I went to NA once, and those folks were weird. They turned off the lights and lit candles (I hate candles by the way) and passed them around or something. I thought they were going to sacrifice a virgin child. These were heroin and crack freaks (like me). That’s another thing, I want to stay away from the druggies and the drunks. People go back out all the time. I do like the N.A. Book, I called it the New Testement with better stories of drug freaks and their stories.
They say that there is a God, and to be in the program you must believe in a Higher Power. However, if you are atheist, you can choose something else to be your higher power (family, children, job, skills etc.)
I really disliked being in a group, and I really disliked having a sponsor and go to those meetings. One sponsor told me “not to think”. I like to think. I need to think. That was the problem of my getting into this addiction in the first place, by not thinking of how precious my life is. I also do not believe in faith. I believe in facts. Let me see it and feel it and I will believe it. If not, I wont.

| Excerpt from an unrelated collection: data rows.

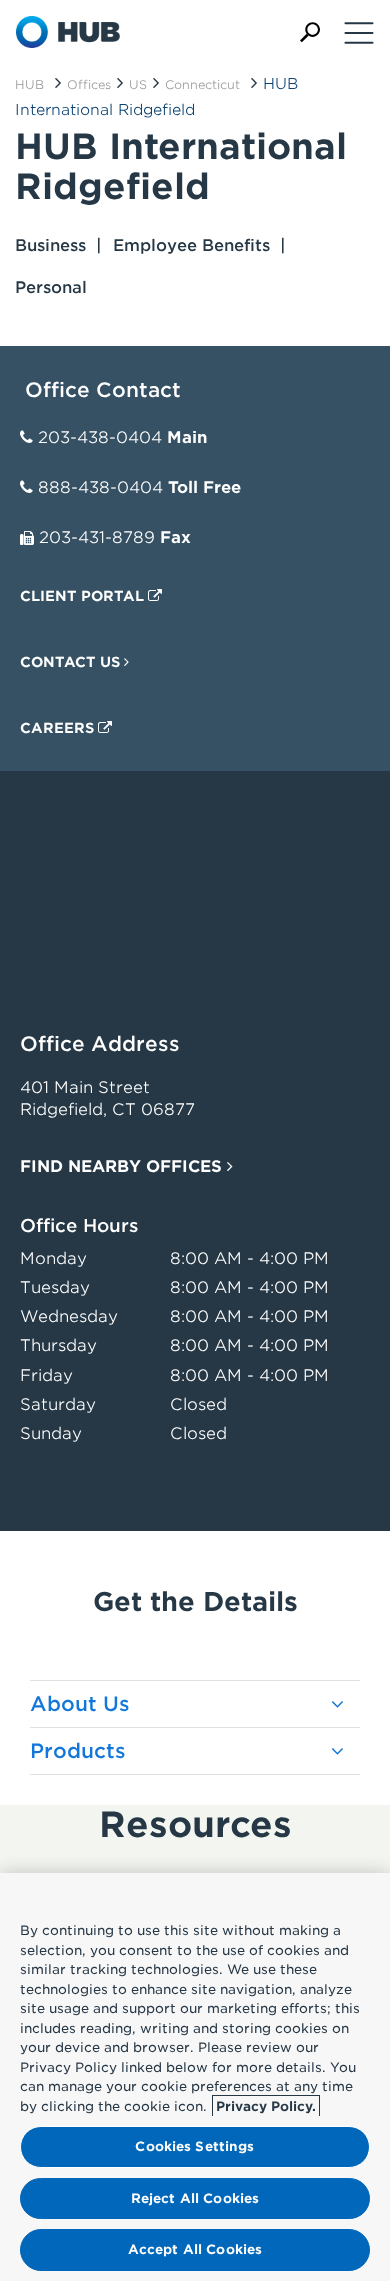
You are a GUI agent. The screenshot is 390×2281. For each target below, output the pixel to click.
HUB (29, 84)
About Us (80, 1704)
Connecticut (202, 84)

AA is sort of a Seinfeld-ian religion of nothing. There is a God, this God could be Jesus or Allah or Buddha or Lady Gaga, but on the other side of the coin everyone was in agreement that God is the one who is saving them from doom.
Bill Wilson tripped on LSD after he founded A.A. He was also addicted to nicotine and was probably a sex addict. He is of course an icon of AA-ers everywhere. Some people actually worship him. He was a flawed individual. I saw a picture of him and Dr. Bob in the treatment center and it was a picture based on a photograph with Bill looking slightly down, unsmiling and grim. I asked the treatment doctor, why not have a picture of a happy Bill Wilson? It is also interesting how many treatment people lead unhappy lives.
I am thankfully off the cocaine. For me, the geographic cure was a success as I moved to China. I have seen it here, from an African in Guangzhou who I was buying some smoke from. I just went, “oh no man, no, thank you, no. That shit will make you go Rick James and paranoid. No thanks.” I still drink once a week. I smoke green and sometimes tobacco. The green stuff is my morning cup of coffee and keeps me balanced. Drinking I should not do, but about once a week I get hammered because I like it and it is more or less acceptable here.